Does anyone else have a cat totally hell bent on eating human food? 
Despite ample access to cat food it will chomp through a cellophane wrapper to get at a loaf of bread/pasta/cake/cheese ect
It's driving me nuts can't leave something out and turn my back for 10 seconds!


----------



## MrsMozart (18 February 2013)

Only whatever I'm eating. He watches every mouthful and prepares to pounce at any given opportunity 

I think yours would drive me whappy though


----------



## Montyforever (18 February 2013)

Yep, she also begs for food like a dog and if that doesn't work she starts tapping you with the paw


----------



## cloverleaf1985 (18 February 2013)

I can't stand animals that beg for food!
Mine are never allowed to jump up on the kitchen cupboards or the dining table and if we're eating in the living room and they jump up on the sofa, they get told to get down. 
When I got Kimberley last year, she was terrible, trying to snatch food off our plates etc. She still has her weak moments, but is much better.


----------



## Catcus (18 February 2013)

I'm not sure mine wants the food, just the wrapper it's in. He's banned from the kitchen but will still go through the waste paper bins in search of cellophane or any other wrapper to eat. He'll steal off plates if you leave it unattended. I blame it on him being on a boring prescription diet, but really it's just bad behaviour!


----------



## Funkyfilly024 (18 February 2013)

cloverleaf1985 said:



			I can't stand animals that beg for food!
Mine are never allowed to jump up on the kitchen cupboards or the dining table and if we're eating in the living room and they jump up on the sofa, they get told to get down. 
When I got Kimberley last year, she was terrible, trying to snatch food off our plates etc. She still has her weak moments, but is much better.
		
Click to expand...

Don't get me wrong I don't let it, it gets shooed off every time, we have 4 other cats (yes I know :/ ) and they don't dare.
It quite literally wondered into our house one day as a stray and I wonder if this has any bearing on its taste for human food ...
It's driving me round the bend, all food is strictly kept away but you daren't even turn back on it while cooking, have to keep putting it outside.

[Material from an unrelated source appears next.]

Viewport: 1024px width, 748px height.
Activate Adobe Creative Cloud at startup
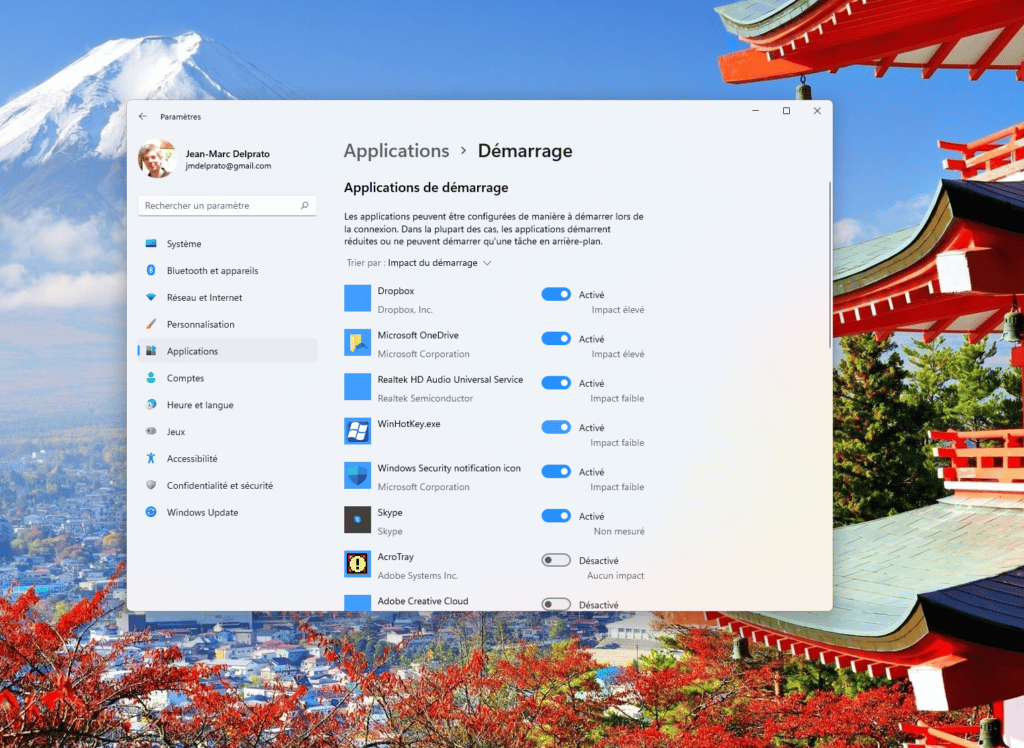(556, 603)
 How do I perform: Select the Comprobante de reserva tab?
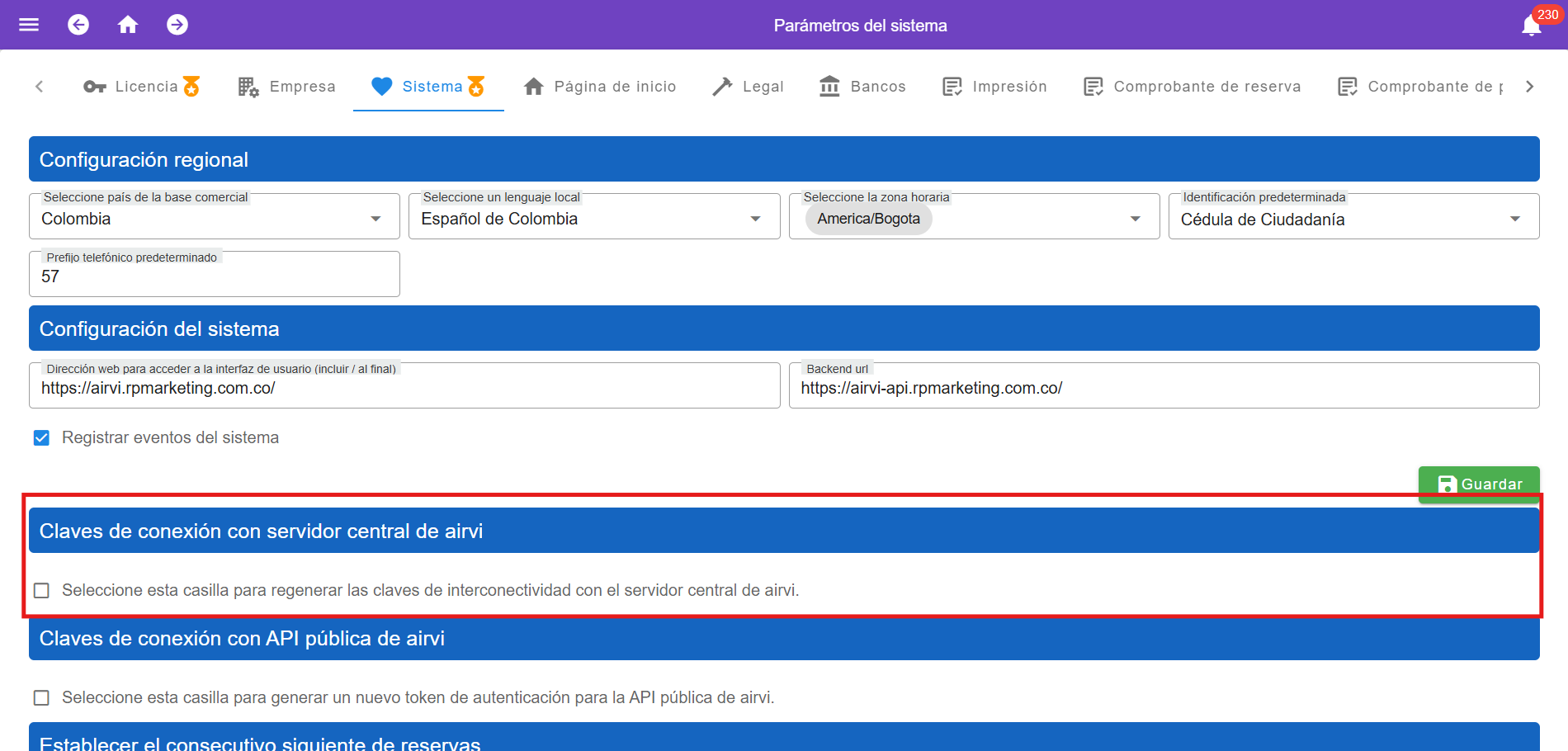pyautogui.click(x=1193, y=87)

It's only gone really bad since its had kittens (pregnant when arrived) and since can be very hissy to the other cats (gremlin like noises!) although it has acess to food put away from them.


----------



## OldNag (18 February 2013)

funkyfilly018 said:



			Does anyone else have a cat totally hell bent on eating human food? 
Despite ample access to cat food it will chomp through a cellophane wrapper to get at a loaf of bread/pasta/cake/cheese ect
It's driving me nuts can't leave something out and turn my back for 10 seconds!
		
Click to expand...

Yes, me.  Nothign is safe, even if wrapped.  And you can bet that if I put that food in her bowl, she'd ignore it.


----------



## pines of rome (18 February 2013)

Out of my five, two never do but the other three tend to want what I have and sit round me at dinner time! One of them actually starts meowing when he smells our food cooking!


----------



## Rudolph's Red Nose (18 February 2013)

My old cat started to do that, drove me mad - used to eat bread through wrapper etc if I turned my back for a few moments. She used to act starved even though there was a continous supply of  dry cat food in a bowl for her and her brother, which she also ate loads of.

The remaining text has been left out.